Solange avait un nouveau but, une nouvelle tâche dans laquelle s’absorber pour protéger ceux qu’elle aimait des incertitudes de l’avenir, et surtout pour se cacher sa propre impuissance. Elle était aux anges. Hélas, dès le lundi suivant, le 18 mars 2024, l’obstacle du manque d’argent faillit la couper dans son élan. La famille s’en sortait bien, mais pas au point d’acheter plus que ce qu’elle avalait. Solange accepta donc ce qu’elle avait toute sa carrière refusé : elle fit des cours particuliers. Le soir, au lieu de regarder le film à la télé, elle se plia aux demandes de cours en visio de riches bourgeois qui voulaient faire de leurs décevantes progénitures, des ingénieurs informaticiens, des financiers en télétravail et des décideurs. Les enveloppes de billets non déclarés ne pouvant pas transiter par les réseaux, elle donna à ses clients ses codes au drive du supermarché, et se fit payer en commandes comestibles longue conservation.
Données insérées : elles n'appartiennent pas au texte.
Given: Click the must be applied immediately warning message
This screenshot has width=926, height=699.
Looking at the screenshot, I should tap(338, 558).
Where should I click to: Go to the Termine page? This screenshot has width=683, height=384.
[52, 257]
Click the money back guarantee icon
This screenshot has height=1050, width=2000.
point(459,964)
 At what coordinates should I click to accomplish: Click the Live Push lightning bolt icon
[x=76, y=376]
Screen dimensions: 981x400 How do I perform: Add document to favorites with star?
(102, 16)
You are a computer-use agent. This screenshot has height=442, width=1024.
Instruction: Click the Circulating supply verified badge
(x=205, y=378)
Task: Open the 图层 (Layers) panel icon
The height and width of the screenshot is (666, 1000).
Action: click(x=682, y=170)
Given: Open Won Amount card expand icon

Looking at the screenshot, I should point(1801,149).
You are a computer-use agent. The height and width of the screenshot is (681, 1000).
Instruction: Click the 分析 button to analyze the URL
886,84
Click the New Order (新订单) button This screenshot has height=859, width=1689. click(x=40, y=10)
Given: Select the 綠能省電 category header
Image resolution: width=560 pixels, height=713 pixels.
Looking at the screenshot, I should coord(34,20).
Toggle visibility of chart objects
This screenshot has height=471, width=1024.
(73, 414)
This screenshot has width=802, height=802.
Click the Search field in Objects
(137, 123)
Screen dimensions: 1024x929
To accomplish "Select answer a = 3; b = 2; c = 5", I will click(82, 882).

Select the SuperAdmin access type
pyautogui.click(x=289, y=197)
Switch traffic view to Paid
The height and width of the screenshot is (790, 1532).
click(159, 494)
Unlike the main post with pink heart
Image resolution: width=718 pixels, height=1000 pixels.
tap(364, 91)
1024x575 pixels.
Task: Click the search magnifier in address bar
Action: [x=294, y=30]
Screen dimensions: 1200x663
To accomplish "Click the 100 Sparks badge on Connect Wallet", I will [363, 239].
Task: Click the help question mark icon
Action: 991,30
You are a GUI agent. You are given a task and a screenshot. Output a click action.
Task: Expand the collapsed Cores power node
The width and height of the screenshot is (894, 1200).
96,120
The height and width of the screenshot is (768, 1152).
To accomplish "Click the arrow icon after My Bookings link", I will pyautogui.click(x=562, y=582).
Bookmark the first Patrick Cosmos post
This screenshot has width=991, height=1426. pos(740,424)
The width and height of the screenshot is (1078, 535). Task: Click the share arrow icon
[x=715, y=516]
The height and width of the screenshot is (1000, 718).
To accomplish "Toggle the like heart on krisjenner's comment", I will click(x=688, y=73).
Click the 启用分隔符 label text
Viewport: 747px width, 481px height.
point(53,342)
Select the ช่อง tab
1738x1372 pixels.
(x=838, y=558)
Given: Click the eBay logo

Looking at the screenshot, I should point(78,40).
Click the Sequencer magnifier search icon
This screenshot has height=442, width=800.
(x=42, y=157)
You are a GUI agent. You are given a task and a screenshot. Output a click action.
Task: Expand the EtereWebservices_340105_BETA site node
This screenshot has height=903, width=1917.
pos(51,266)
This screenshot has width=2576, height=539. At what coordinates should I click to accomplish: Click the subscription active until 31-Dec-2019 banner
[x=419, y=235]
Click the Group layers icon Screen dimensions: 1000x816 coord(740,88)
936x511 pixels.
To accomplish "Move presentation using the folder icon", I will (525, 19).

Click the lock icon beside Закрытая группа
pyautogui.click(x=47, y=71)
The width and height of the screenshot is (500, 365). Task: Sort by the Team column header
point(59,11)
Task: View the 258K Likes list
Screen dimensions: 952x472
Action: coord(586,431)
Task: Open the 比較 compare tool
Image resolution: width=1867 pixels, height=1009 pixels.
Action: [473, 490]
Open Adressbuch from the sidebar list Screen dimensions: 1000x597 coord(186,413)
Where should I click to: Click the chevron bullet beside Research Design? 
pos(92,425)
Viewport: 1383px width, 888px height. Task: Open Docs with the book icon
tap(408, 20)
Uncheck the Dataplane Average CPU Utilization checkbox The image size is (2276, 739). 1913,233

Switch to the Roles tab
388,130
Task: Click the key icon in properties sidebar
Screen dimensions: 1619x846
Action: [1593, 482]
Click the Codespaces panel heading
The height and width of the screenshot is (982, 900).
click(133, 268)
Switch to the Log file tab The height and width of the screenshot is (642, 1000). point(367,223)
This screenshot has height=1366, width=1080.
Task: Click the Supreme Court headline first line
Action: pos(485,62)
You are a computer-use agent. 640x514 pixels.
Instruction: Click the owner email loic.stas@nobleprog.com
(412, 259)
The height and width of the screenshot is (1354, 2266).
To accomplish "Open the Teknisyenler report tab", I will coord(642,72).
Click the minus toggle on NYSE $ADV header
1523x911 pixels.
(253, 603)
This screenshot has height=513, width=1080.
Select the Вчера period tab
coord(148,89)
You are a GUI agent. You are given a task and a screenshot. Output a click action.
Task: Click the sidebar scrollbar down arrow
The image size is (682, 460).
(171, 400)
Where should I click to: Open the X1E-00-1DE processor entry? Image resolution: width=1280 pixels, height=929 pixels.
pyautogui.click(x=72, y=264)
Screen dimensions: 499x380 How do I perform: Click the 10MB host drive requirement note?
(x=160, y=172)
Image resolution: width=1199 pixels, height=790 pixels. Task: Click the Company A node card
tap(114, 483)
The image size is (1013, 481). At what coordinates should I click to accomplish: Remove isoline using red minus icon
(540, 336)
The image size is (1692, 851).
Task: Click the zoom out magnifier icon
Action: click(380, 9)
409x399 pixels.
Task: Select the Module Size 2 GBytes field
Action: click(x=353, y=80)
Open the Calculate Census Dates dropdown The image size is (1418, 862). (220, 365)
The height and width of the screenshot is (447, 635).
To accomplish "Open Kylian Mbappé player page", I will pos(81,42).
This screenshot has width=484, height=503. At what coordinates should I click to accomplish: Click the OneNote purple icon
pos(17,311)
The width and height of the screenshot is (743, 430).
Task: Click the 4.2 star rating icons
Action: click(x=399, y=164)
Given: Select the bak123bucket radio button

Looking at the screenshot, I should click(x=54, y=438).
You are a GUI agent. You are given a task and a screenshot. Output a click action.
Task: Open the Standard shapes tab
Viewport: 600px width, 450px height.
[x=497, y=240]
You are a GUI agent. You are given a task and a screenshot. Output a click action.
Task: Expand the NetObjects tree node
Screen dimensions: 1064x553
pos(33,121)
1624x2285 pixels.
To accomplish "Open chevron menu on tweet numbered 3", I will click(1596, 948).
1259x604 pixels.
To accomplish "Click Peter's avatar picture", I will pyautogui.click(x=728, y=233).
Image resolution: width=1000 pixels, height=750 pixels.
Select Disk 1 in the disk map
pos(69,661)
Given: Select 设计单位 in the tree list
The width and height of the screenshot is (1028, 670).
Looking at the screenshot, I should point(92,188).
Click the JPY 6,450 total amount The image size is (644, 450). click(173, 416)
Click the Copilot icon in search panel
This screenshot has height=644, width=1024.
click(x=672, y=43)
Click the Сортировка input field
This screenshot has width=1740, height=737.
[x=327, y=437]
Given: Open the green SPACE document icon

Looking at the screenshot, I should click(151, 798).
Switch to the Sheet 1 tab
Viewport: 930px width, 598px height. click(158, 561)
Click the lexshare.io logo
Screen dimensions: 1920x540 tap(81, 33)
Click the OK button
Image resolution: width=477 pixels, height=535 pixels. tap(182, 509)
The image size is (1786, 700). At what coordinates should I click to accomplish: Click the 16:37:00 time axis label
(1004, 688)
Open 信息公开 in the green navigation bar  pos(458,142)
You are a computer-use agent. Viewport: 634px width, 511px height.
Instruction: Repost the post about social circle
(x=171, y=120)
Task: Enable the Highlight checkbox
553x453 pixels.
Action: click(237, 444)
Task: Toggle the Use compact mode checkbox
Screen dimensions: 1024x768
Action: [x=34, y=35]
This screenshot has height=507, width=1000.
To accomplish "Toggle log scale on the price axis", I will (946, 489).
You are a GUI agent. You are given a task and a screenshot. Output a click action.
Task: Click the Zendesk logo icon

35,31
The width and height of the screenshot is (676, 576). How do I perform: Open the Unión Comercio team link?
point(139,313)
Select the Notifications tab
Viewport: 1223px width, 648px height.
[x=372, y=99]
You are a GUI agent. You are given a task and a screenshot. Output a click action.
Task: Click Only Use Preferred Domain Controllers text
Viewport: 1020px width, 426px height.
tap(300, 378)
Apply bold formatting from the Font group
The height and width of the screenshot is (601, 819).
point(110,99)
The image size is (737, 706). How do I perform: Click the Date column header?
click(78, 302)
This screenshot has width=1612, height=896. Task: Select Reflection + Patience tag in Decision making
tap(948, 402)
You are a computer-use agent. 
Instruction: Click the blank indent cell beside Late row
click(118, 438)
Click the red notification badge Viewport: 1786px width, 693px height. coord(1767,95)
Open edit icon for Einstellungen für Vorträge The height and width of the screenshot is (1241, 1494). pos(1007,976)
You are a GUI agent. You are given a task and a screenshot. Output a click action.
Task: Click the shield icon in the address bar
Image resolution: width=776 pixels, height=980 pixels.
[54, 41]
Une heure de cours s’échangeait contre deux conserves de confit de canard ou contre six bocaux de fruits au sirop. Elle se fit livrer des œufs en poudre par sachets de dix depuis des sites de randonnées qui s’étaient convertis en pourvoyeurs de nourriture de survie maintenant que le trekking se limitait à marcher de ses chiottes à son canapé. On la paya en miel, et comme il n’était pas interdit de prévoir sa survie sans déprimer, en maïs à pop corn, en confitures et en marrons glacés. Elle laissa dans le coffre de sa voiture un carton de sucreries de première nécessité s’il devaient fuir l’impact d’un astéroïde ou la vague d’un tsunami, et elle remplit de lait concentré et de conserves variées une valise qu’on pouvait descendre à la cave aux premières sirènes d’un bombardement aérien. Armelle était persuadée que la valise contenait aussi une perceuse pour pouvoir, du sous-sol, trouer le plafond sous le bac à poireaux afin de croquer, en cas de fin du monde et de chaos, les légumes par la racine.

À suivre le 09 avril 2022…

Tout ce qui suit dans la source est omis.